Prince Dimitri Dimitrievich Obolensky was born in the Russian Soviet Republic on 1 April 1918 in Saint Petersburg, the son of Prince Dimitri Alexandrovich Obolensky (1882–1964) and Countess Maria (Shuvalova) (1894–1973).  His family was descended from Rurik, Igor, Svyatoslav, St Vladimir of Kiev, St Michael of Chernigov, and Prince Mikhail Semyonovich Vorontsov: however, as one of his students has written, "he was a sober enough scholar to know that Rurik may not actually have existed."

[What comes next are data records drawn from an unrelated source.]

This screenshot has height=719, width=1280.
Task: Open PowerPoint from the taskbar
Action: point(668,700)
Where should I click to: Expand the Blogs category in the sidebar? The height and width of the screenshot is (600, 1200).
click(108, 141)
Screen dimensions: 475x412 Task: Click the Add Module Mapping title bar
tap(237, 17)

After the Russian Revolution, the Royal Navy helped the Obolensky family to escape from Russia in 1919, together with the Dowager Empress Marie Feodorovna and the Grand Duke Nicholas.  He was educated in Britain at Lynchmere Preparatory School, Eastbourne, and in France at the Lycée Pasteur in Neuilly-sur-Seine, before going up to Trinity College, Cambridge, where he distinguished himself with a Blue for lawn tennis and graduated in 1940.

Obolensky became a distinguished academic. He was elected a Fellow of Trinity College (1942–1948, Honorary Fellow 1991–2001) and Lecturer in Slavonic Studies, University of Cambridge (1946–1948). He became a British national in 1948.

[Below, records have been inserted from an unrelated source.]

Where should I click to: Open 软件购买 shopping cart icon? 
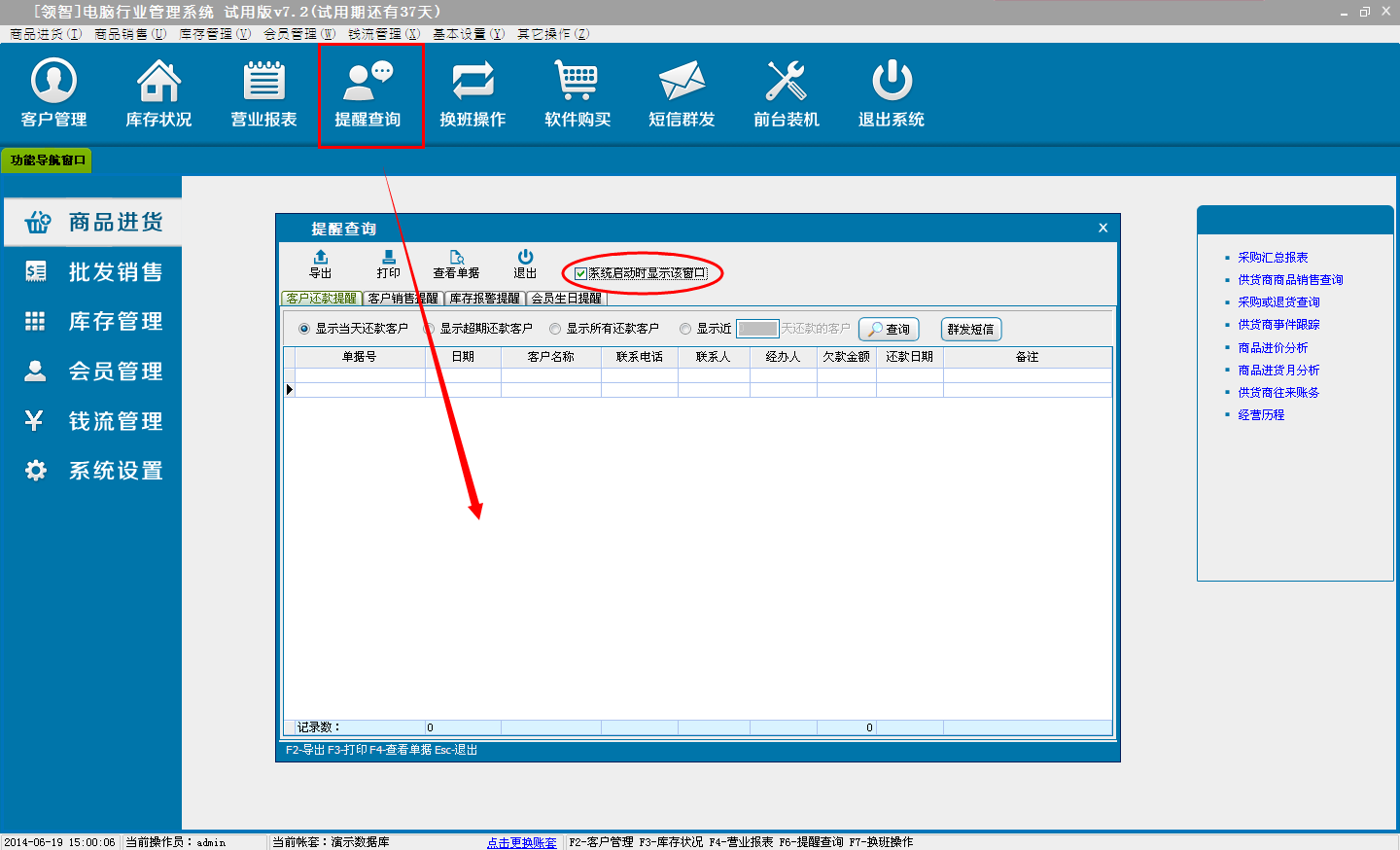[x=578, y=93]
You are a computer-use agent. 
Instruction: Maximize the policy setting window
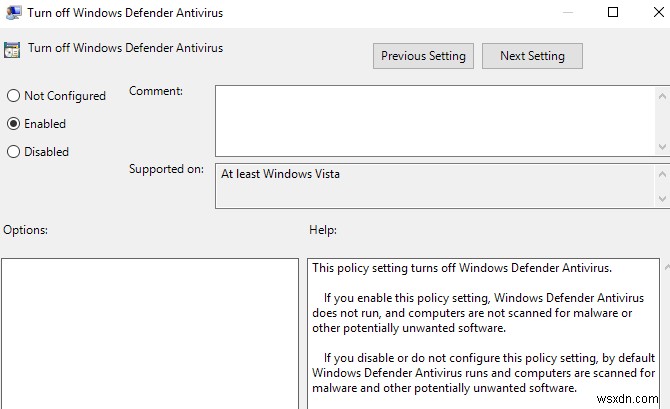click(612, 13)
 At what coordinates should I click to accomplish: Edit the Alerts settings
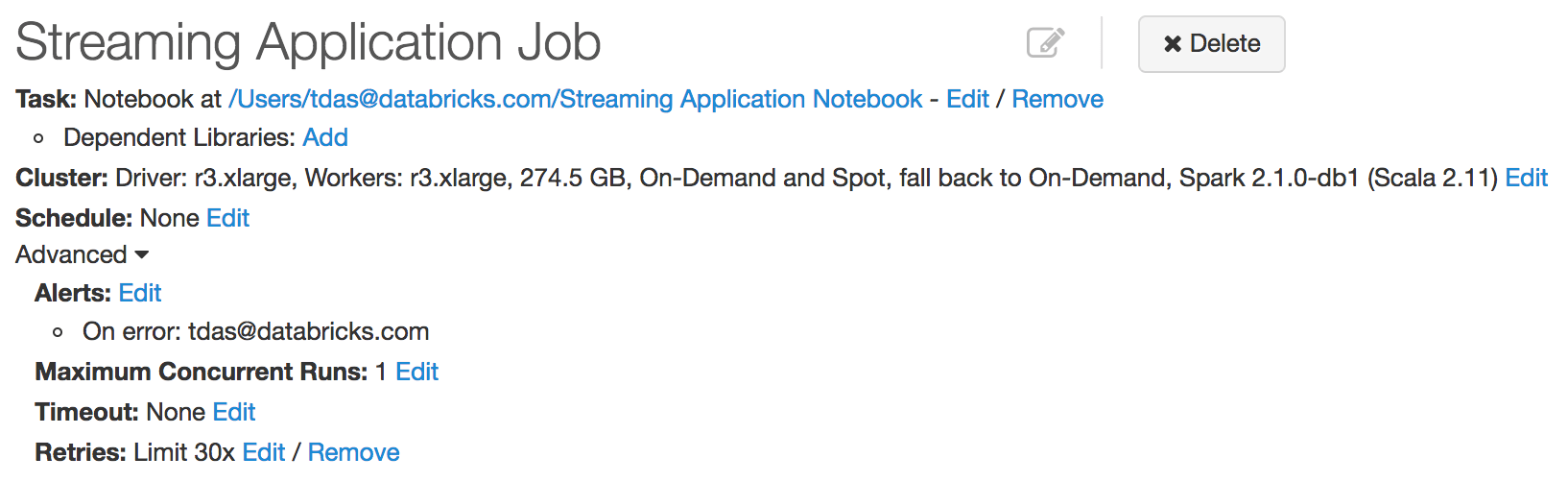(x=140, y=293)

From 1949 to 1961, Obolensky was Reader in Russian and Balkan Medieval History at the University of Oxford (1949–1961) and subsequently Professor of Russian and Balkan History (1961–1985, Emeritus 1985–2001). He was also a Student of Christ Church, Oxford (1950–1985, Emeritus 1985–2001). He later became Vice-President of the Keston Institute, Oxford.

Obolensky's most enduring achievement was The Byzantine commonwealth (1971), a large-scale synthesis on the cultural influence of the Eastern Roman Empire. Other major studies include The Bogomils: a study in Balkan neo-Manichaeism (1946) and Six Byzantine Portraits (1988).

Obolensky was elected a Fellow of the British Academy (1974, Vice-President 1983-85), as well as Fellow of the Society of Antiquaries, and appointed a Knight Bachelor (1984). He was a member of the Athenaeum.  In 1988, he returned to Russia as a delegate to the Sobor or Council of the Russian Orthodox Church convoked to celebrate the 1,000th anniversary of the conversion of Russia to Christianity. He was elected to the American Philosophical Society in 1990.

Obolensky married Elisabeth Lopukhin in 1947; they had no children, and the marriage was dissolved in 1989.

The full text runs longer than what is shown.